Baroque composer Johann Sebastian Bach has written many chorale cantatas, polyphonic hymns based on Lutheran texts. Each is fairly simple, featuring a single melody accompanied by three harmonies. Gaetan Hadjeres and Francois Pachet from Sony Computer Science Laboratories in Paris were interested to see if a machine could create chorale cantatas indistinguishable from Bach’s. They developed a neural network called DeepBach, using a training data set of 352 Bach cantatas that were transposed to other keys within a predefined vocal range, to create a total of 2,503 chorales. After training, DeepBach was able to produce its own harmonies. The team asked more than 1,600 people — a fourth of whom were professional musicians or music students — to listen to two distinct harmonies of the same melody. The results showed that more than half the listeners attributed DeepBach-generated harmonies to Johann Sebastian Bach.

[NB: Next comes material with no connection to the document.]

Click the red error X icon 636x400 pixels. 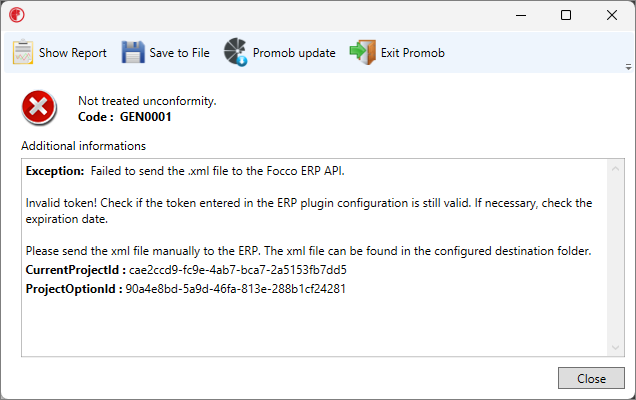pos(39,108)
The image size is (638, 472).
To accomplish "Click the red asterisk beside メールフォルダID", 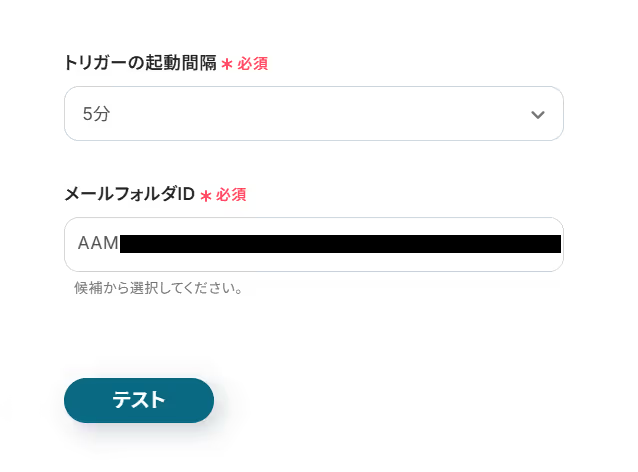I will tap(206, 196).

From AI produced art to personalized art

There is always the question of how art is defined, but from a customer’s point-of-view, the tests referenced above indicate, that AI produced art can be valued equal to art produced by humans. As long as enough training data is available and certain styles of art, represented in music or images, are aesthetically adhered to, it appears that AI based productions can be perceived as art. The crucial point is that ‘creativity’ in AI produced art is induced by a random generator which produces variances, deviating from the norm. The results in turn are matched against an AI-machine based ‘judge’, deciding on the final product to be released by the machine. This random generator could be modelled after an individual’s taste, with AI creating something we might call ‘personalized art’. To create an object of personalized art, a virtual agent guides the customer through a dialogue to determine his taste and preferences. At the end of this query a fee could be charged for the service provided. This process stipulates a new form of art-dealership which could augment the present form of selling art through galleries and auctions. A question that needs to be settled is who owns the rights to personalized art. We have a right to claim ownership over the things we design, create, or produce. But what happens if we design something that designs something? Who owns the final product? Can I trade my ‘personalized art’ at future internet auctions of AI produced art?


To produce art, sound craftsmanship (and talent) is required. One must learn the basics of how to draw, paint or sculpture or to compose music to name just a few of the disciplines that need to be mastered. One might go to art school to learn these crafts for his own pleasure and personal creations. Others see art as a life-mission, supporting their existential needs through the production of art. Typically, these are the ones whose art-work is traded or performed, while the level of success and public acceptance determines the value of their productions. Art implies creative passion and the urge to communicate emotions and beauty. While the technique for production might be supported by intelligent machines, the combination of passion, creativity and emotions are likely to remain a human asset. An artist might opt to augment his productions with AI tools but the emotional message that sparks excitement from his or her audience is the result of his own human engagement.

From a customer’s point-of-view AI produced art and original art produced by humans are likely to co-exist. It could well be, that the value of art produced by humans is more appreciated as AI produced art and its variance of personalized art raises the level of awareness towards art. To copy and replace human tasks with intelligent machines does not stipulate that machines are equal to humans. As we must differentiate between machine-consciousness and human-consciousness, the same holds true for machine-art and human-art. To augment humans with intelligent machines is the path to follow and one we cannot escape. Anything else will possibly rattle the foundation of our society.